Nostalgia is a shaping cultural force in the new millennium, and is impacting on a wide range of consumer behaviours and cultural productions.
The study of nostalgia is especially timely because technological advancements and the digital media environment are producing new dynamics between past and present, and determining relationships between individuals and communities. New technology presents a paradox: on the one hand, it has the capacity to stimulate nostalgia by bringing large numbers of globally diverse people together, but technologies can also create fragmentation and alienation from the present; our increasingly mediated relationship to the material world has led to perceptions of social and moral decline and loss of traditional values.
The study of nostalgia is important because it influences the behaviour of consumers, marketers, writers and other cultural producers, and because it underpins or connects with a range of trends in contemporary culture.
The ‘Nostalgia in the 21st Century’ project consisted of six one-day seminars hosted by staff in Marketing and Humanities at the University of Strathclyde during 2010 and 2011, together with associated events and publications.

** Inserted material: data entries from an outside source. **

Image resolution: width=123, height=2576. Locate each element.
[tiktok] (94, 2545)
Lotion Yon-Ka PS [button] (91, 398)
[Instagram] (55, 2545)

For the ESRC Festival of Social Science in 2010, we organised a writing competition, Glasgow Remembered: Food and Nostalgia, while for the 2011 Festival, in the first week of November, we held an exhibition and workshop for families, Glasgow School Days Remembered at Scotland Street School Museum.
We are also currently editing a special issue of CMC: Consumption, Markets and Culture, and maintaining an ongoing research network on the subject of nostalgia.